İlk görüş esas alındığında akilenin sayısı çok olduğunda veya ödenmesi gereken miktar az olduğunda, ödenecek oranda azaltma yapılır. Bu durumda hiçbirini dışarıda bırakmaksızın her birinin ödeyeceği miktarda kendi hissesi oranında eksiltme yapılarak hepsine ödetilir.
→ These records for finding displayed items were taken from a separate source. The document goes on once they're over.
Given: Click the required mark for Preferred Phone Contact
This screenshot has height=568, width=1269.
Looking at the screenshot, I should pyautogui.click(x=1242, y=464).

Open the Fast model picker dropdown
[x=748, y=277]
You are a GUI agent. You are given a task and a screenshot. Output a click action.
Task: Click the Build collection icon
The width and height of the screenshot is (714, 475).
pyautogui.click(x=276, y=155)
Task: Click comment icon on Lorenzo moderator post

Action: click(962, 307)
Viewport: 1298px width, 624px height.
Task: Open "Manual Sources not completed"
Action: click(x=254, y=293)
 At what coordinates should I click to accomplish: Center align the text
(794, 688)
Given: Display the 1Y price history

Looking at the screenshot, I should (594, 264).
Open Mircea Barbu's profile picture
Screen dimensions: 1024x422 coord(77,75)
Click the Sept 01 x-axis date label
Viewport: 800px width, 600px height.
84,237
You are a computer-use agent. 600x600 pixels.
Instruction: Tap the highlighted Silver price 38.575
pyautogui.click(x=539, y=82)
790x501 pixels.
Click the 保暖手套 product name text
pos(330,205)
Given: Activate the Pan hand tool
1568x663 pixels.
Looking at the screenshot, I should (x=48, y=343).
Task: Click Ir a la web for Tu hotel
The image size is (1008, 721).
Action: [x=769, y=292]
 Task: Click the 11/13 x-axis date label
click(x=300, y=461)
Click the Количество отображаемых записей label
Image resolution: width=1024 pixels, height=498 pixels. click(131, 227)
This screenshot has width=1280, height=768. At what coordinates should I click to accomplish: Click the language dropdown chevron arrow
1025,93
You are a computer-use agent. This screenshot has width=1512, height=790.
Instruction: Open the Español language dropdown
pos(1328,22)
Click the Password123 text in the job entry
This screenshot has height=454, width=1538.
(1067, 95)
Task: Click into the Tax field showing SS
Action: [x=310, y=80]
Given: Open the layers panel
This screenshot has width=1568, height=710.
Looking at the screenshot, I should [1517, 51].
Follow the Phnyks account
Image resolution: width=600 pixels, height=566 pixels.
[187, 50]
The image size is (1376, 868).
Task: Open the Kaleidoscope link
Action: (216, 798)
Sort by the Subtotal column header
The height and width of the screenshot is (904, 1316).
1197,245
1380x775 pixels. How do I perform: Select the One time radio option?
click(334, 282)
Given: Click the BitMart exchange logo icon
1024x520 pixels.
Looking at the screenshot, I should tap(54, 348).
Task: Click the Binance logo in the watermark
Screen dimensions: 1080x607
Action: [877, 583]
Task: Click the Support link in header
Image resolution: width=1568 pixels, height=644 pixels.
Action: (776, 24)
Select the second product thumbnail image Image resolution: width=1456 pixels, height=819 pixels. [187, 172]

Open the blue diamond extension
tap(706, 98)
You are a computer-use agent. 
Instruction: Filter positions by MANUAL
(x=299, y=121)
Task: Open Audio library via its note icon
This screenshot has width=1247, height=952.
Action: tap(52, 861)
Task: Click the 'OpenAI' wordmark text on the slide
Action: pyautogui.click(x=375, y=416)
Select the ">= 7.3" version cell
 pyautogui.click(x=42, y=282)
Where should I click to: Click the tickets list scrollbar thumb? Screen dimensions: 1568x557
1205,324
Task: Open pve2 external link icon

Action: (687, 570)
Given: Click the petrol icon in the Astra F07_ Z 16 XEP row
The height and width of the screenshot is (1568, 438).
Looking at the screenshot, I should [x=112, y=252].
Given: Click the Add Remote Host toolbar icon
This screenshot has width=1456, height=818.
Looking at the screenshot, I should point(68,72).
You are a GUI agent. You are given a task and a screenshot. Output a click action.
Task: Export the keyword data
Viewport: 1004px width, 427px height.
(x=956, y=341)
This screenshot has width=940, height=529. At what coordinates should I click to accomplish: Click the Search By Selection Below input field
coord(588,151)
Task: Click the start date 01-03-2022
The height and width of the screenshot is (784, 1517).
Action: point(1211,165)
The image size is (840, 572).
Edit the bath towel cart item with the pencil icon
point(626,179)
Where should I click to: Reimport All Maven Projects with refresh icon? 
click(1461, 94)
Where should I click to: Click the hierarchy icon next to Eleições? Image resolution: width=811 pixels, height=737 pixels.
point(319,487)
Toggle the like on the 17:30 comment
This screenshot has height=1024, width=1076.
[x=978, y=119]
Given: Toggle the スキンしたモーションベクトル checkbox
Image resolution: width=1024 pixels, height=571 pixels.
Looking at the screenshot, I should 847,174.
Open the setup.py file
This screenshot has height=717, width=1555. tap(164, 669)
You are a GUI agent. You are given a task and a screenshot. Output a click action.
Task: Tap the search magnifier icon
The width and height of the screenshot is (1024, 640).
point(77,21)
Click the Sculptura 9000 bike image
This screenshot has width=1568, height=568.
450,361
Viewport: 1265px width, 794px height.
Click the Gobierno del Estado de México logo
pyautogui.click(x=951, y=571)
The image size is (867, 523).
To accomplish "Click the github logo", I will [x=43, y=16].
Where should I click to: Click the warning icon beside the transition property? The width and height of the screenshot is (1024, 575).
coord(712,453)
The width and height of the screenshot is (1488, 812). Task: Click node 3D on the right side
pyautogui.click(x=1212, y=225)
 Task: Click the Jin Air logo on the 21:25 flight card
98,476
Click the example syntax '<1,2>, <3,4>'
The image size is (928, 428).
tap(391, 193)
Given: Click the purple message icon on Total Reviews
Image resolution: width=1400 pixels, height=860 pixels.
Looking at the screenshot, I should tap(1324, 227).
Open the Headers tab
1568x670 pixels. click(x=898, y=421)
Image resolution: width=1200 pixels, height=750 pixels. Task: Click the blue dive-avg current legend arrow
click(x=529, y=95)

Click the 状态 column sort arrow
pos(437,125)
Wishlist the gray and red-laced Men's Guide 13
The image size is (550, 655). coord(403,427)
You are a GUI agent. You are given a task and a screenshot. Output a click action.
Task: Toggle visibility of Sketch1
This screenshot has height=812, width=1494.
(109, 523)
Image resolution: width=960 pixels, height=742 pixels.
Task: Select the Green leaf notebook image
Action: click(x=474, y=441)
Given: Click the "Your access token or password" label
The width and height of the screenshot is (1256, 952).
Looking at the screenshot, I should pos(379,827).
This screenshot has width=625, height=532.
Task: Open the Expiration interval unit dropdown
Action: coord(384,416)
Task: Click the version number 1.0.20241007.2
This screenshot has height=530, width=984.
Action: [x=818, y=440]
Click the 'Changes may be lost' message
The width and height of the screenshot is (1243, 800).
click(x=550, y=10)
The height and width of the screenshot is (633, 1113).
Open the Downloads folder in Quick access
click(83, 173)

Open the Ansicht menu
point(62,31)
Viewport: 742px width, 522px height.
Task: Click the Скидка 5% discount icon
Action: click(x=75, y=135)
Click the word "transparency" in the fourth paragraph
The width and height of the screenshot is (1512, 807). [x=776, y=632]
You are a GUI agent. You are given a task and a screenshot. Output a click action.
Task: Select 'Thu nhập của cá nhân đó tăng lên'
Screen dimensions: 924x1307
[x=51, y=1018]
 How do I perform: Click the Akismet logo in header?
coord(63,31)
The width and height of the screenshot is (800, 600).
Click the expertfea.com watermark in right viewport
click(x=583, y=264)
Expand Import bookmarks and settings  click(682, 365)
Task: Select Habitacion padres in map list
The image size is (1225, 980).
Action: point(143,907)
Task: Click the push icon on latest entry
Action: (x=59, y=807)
Çünkü diyeti yüklenme yönü hepsini kapsamaktadır. Akılenin sayısı az ise veya ödenecek miktar fazla ise, ödeme oranında arttırma yapılmaz; çünkü onlar bundan zarar görür.

 

Not:  Burada dikkate alınan şey bizzat yarım ve çeyrek dinar değil bunların değerleridir; çünkü diyet olarak ödenmesi gereken şey devedir. Sene dolduğunda akıleden alınacak olan yarım ve çeyrek dinar deveye harcanacaktır. Hak sahibi deveden başka bir şey almak istemeyebilir.

 

Akıleden alınacak diyet konusundaki dava akıleye karşı değil bizzat suç işleyene karşı açılır. Davanın sabit olmasından sonra ise diyeti akıle öder. Bunu İbnü'l-Kass Edebü'l-kada adlı eserinde belirtmiştir. Rafi!'nin ifadesinden de bu sonuç çıkmaktadır.

 

45. Zenginlik ve orta hallilik yıl sonu itibarıyla dikkate alınır; çünkü bu tıpkı zekatta olduğu gibi yardımlaşma esasına dayalı olan ve bir yıllık zaman süresine ilişen mali bir hak olduğundan yılın sonu dikkate alınmıştır. Bundan önce ve sonra zenginlik ya da zıddının meydana gelmesi dikkate alınmaz. Kişi sene sonunda zenginleşse, diyeti ödemeden önce tekrar fakir hale gelse borç onun zimmetinde sabit olur.

 

46. Sene sonu itibarıyla fakir düşen kimsenin üzerinden diyet borcu düşer. Yani onun herhangi bir şey ödemesi gerekmez; çünkü bu kişi yardım yapmaya ehil değildir. Cizye ise bundan farklıdır; çünkü cizye, İslam ülkesinde oturma karşılığında ödenen bir kira gibidir.

 

Maverdi şöyle demiştir:

 

Kişi zengin olduktan sonra fakir düştüğünü iddia etse, yemin ettirilir ancak delil getirmekle yükümlü tutulmaz; çünkü kişi ancak zengin olduğu bilindikten sonra diyetle yükümlü olur.

 

Yıl içinde kölelik, katirlik, akıl hastalığı, çocukluk vb. sebeplerle eksik [yani ehliyetsiz] olan bir kimse sene sonu itibarıyla [diyet ödeyebilecek derecede] yeterlilik şartına sahip olsa o yıl ve sonrası için kendisinden herhangi bir şeyalınmaz. Rafii şöyle demiştir: "Çünkü bunlar başlangıçta bedenen yardım etmeye ehil olmadıklarından sonradan da mal yoluyla yardım etmekle yükümlü tutulmamışlardır." Fakire gelince o, ehliyeti tam ve yardımlaşmaya ehil olmakla birlikte diyeti eda etmesi mümkün olabilsin diye kişide malın var olması dikkate alınmıştır, bu sebeple bunun vakti de dikkate alınır.